Deniz ve Hava Kuvvetlerimiz

Devletimizin her kurumunun turizm sektörüne bir şekilde faydasının olacağı düşüncesi ile bu haftaki yazımı Deniz ve Hava Kuvvetleri Komutanlıklarımızın yapabileceklerine ayırmak istedim.
Üç tarafı denizlerle çevrili olan ülkemizde özellikle Ege ve Akdeniz sahillerine yığılmış olan turizm bölgelerimizdeki günübirlik turizm faaliyetleri arasında, kara turizmi ağırlığını hâlâ korumakta. karayollarımızın durumu gereği, turların büyük çoğunluğunun kara araçları ile yapılması kaza riskini artırır iken, kaza sonrası yapılan spekülasyonlar ülke turizmine zarar vermektedir.
Turizmde marka olabilmek için, öncelikli olan bütün Akdeniz çanağında olan ülkelerin sahip olduğu,  “deniz, kum ve güneş”  üçlemesine dayalı sunumu bırakıp, turistlerin yalnızca Türkiye’de ve hatta bazı turizm bölgelerinde alabilecekleri hizmetleri ön plana çıkarmak, bu bölgelerin de o ürün yelpazesi ile sektörde yer edinmelerini sağlamakla mümkün olabilir.
Muğla’nın Ortaca İlçesine bağlı Dalyan Beldesi, adı üstünde balıkların üredikleri ve yumurtalarını bıraktıkları yer anlamına gelmesine rağmen, hiçbir zaman dalyanlarda yetişen balıkların envai çeşidinin rahatlıkla yenebileceği bir turizm merkezi olamadı. Balık yerine ‘çamur banyoları’ ve ‘İztuzu Plajı’ ile tanınmayı yeğledi.

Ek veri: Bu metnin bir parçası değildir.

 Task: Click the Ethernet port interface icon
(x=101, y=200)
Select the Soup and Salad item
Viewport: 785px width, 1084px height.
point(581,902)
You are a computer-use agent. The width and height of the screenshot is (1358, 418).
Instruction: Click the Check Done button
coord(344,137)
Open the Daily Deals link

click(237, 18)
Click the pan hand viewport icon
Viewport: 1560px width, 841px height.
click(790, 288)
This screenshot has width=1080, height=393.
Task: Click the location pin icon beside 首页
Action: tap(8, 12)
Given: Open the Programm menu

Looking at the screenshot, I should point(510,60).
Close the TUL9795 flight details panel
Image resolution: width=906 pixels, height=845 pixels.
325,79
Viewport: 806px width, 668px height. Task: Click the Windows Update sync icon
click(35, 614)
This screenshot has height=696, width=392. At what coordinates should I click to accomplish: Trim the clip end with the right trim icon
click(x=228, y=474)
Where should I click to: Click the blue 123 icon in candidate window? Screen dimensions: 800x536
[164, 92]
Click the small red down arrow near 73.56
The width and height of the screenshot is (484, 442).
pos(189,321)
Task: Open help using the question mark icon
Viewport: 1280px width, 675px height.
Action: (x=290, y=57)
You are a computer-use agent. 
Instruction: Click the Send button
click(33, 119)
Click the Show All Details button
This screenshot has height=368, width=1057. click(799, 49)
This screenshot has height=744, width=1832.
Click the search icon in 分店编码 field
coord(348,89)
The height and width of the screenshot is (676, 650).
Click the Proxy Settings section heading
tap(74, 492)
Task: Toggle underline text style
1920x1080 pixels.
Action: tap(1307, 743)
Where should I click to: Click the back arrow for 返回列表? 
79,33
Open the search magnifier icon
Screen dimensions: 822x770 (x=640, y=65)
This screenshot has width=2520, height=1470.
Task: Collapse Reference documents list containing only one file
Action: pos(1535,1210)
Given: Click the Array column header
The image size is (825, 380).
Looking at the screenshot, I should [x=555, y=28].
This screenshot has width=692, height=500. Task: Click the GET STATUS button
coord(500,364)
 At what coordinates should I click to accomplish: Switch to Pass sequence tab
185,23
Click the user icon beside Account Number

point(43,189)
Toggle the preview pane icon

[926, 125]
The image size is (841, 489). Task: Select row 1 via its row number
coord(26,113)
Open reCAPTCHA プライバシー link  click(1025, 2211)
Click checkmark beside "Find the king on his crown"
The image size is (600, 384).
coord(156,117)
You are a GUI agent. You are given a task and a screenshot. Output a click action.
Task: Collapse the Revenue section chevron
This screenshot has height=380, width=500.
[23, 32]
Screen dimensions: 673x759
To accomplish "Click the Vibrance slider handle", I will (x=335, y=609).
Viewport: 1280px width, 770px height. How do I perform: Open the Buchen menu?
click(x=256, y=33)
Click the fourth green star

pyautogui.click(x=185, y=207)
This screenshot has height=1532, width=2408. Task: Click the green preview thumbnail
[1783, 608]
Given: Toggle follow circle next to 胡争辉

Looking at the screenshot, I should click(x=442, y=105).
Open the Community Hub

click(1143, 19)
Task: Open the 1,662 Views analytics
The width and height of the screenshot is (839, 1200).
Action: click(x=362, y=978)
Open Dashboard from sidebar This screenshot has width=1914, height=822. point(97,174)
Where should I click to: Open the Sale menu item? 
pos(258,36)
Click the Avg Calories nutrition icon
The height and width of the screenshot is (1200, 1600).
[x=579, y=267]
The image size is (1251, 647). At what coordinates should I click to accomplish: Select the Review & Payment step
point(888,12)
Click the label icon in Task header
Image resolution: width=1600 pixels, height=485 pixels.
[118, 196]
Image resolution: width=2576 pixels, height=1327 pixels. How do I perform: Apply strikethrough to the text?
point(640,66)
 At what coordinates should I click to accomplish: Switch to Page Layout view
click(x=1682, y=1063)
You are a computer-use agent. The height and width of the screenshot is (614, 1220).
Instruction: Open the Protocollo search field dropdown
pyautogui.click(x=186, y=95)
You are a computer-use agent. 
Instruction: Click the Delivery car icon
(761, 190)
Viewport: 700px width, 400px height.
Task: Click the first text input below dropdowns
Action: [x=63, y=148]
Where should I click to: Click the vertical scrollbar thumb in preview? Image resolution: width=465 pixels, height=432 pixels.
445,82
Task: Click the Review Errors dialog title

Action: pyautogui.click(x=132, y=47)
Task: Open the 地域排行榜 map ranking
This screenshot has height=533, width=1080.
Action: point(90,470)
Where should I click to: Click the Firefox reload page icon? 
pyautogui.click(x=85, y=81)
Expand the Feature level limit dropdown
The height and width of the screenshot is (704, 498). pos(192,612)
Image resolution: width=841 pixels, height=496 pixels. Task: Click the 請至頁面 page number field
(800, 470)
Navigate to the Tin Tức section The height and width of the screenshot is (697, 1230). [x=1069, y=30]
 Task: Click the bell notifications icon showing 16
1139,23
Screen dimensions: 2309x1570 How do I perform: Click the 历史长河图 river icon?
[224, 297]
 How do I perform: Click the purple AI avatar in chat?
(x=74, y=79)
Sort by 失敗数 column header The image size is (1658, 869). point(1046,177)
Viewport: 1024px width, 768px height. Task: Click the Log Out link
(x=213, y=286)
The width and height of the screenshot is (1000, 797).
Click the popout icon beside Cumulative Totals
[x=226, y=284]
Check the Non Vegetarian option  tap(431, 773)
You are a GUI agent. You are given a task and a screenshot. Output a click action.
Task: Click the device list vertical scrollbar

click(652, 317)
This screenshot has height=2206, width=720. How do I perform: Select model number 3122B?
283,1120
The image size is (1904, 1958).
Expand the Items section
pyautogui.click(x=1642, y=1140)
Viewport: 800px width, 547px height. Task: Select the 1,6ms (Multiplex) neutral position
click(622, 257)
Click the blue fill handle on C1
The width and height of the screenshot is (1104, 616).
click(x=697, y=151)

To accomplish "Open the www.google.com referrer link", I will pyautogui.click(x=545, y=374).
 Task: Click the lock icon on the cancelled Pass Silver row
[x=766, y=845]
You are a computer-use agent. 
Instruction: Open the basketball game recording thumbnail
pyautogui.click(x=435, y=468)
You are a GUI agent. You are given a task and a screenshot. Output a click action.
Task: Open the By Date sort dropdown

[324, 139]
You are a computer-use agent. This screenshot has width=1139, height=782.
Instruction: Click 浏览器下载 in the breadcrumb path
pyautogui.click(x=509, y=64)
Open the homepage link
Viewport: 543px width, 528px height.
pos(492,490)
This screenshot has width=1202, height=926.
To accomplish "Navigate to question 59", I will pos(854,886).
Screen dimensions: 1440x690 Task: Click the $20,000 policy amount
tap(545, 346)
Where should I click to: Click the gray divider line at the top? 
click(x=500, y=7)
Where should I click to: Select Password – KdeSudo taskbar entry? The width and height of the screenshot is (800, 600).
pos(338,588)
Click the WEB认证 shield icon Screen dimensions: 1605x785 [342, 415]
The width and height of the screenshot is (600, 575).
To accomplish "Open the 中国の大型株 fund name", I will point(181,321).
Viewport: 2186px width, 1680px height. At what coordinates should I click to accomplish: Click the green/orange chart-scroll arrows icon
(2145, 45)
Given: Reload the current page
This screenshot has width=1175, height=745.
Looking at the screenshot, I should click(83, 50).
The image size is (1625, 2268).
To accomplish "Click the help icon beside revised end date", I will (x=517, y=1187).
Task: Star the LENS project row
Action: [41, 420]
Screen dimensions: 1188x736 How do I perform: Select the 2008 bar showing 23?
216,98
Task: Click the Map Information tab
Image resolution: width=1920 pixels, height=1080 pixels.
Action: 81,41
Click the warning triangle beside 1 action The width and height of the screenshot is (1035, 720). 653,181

Oysa ki bugün eğer bu beldede Türkiye’nin hiçbir yerinde yapılmayan türde bir balık mönüsü ziyaretçilere sunulabilmiş olsa idi, sadece ‘Dalyan Balığı’ yemek için bile binlerce insan buraya çekilebilirdi.
Kara turizmini denize çekme noktasında Deniz ve Hava Kuvvetleri Komutanlıklarımıza büyük görevler düşmekte. Alternatif turizm faaliyetleri arasında gösterilen ve her geçen yıl katılımcı sayısı artan  “tüplü dalış”  turlarının daha geniş yaş gruplarına hitap edebilmesi için, Deniz ve Hava Kuvvetlerinin envanterlerinde hurdaya ayrılmış olan 10 adet uçak, 10 adet de gemi özellikle genç kuşak turistlerin tercih ettiği; Marmaris, Bodrum ve Fethiye körfezlerinin tüplü dalış derinliklerine uygun noktalarda denize batırılabilirler.
Eldeki hurdaya ayrılmış uçak ve gemilerin hurda maliyetleri de yine o bölge turizmcilerinden taksitle tahsil edilebilir. Şöyle ki, düzgün bir tanıtım politikası ile uçak ve gemi batıklarının olduğu bölgelerimize gelecek olan müşteri profili anında değişecek bu değişim konaklama rezervasyonlarını olumlu yönde etkileyecektir. Dolayısı ile bu hurda uçak ve gemilerin hurda değerleri tüm turizm işletmesi sahiplerinden payları oranında toplanabilecektir.
Hava Kuvvetleri Komutanlığımız turizm bölgelerinde büyük eksikliği duyulan “hava faaliyetleri turizmine” elinde bulunan ve yolcu taşımaya müsait kargo uçakları ile hizmet verebilir. İnsanlar 15-20 kişi kapasiteli deniz uçakları ile tatile geldikleri yöreleri havadan görmenin zevkini unutamayacaklardır.
Tuzla tersanesinde mükemmel projelere imza atan ve yerli amfibi çıkarma gemileri bile üreten mühendislerimiz, tabanı şeffaf olan ve sivil taşımacılıkta kullanılabilecek 50-60 kişi kapasiteli yolcu gemileri üreterek, tüple dalış yapamayan insanların tabanı şeffaf olan gemilerle deniz tabanını izlemelerine fırsat vermiş olacaklardır.
Görüldüğü gibi, turizm faaliyetlerini geliştirmekte her kurum ve kuruluş kendi üzerine düşeni yaptığında bir anda birçok alternatif üretilebiliyor. Umarım bu yazım sonrasında turizm yöreleri hemen gerekli başvuruları yapıp 2011 sezonunda turistlere sunulmak üzere yeni tur programları sunabilirler.